▶ _The problem_:
Would you please transcribe, exactly as written, the lines of the entries below starting at the one that holds "Open the Authors" and ending at the one that holds "Given: Click the Collection field help icon", both included?

(Given information begins)

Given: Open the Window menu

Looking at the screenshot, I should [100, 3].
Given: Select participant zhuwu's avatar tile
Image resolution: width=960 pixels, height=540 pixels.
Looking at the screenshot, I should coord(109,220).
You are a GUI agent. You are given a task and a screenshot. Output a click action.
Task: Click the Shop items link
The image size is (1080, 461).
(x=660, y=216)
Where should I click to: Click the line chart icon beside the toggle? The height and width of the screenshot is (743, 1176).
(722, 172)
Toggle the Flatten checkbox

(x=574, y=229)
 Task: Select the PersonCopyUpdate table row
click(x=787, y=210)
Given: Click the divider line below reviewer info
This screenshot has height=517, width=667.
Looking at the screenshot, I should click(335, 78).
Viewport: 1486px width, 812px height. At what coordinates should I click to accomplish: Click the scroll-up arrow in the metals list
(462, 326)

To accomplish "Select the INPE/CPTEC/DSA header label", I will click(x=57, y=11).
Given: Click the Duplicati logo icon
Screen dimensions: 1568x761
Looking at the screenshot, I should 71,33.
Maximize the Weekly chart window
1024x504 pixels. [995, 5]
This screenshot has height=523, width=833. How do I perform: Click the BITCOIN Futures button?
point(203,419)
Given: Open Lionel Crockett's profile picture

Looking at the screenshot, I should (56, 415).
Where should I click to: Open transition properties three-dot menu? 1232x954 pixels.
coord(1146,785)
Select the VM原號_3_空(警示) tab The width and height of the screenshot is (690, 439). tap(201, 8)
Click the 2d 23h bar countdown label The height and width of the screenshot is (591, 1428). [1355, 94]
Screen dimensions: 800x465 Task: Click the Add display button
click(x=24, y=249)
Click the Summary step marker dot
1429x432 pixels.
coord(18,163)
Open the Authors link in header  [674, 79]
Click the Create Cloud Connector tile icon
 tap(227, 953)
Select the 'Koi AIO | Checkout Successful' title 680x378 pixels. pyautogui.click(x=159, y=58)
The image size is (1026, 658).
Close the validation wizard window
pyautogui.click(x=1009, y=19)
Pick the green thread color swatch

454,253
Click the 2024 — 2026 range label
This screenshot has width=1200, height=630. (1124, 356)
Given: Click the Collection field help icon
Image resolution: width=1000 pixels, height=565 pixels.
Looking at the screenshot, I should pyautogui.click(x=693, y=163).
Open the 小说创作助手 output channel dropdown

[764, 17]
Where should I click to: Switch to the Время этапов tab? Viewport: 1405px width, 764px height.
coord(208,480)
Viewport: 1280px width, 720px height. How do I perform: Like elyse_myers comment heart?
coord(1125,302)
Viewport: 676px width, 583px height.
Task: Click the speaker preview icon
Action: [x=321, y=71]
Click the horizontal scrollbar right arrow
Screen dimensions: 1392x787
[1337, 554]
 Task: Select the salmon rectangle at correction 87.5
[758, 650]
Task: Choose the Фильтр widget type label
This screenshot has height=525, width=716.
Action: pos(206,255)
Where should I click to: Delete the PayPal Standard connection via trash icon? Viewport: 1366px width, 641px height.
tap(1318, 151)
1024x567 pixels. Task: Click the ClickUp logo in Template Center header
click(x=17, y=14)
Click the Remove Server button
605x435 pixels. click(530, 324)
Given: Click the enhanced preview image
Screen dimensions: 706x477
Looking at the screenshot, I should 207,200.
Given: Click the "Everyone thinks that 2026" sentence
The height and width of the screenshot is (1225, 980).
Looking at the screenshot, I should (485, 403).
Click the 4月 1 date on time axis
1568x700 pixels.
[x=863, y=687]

(Given information ends)

▶ _The completed task_:
Open the Authors link in header  [674, 79]
Click the Create Cloud Connector tile icon
 tap(227, 953)
Select the 'Koi AIO | Checkout Successful' title 680x378 pixels. pyautogui.click(x=159, y=58)
The image size is (1026, 658).
Close the validation wizard window
pyautogui.click(x=1009, y=19)
Pick the green thread color swatch

454,253
Click the 2024 — 2026 range label
This screenshot has width=1200, height=630. (1124, 356)
Given: Click the Collection field help icon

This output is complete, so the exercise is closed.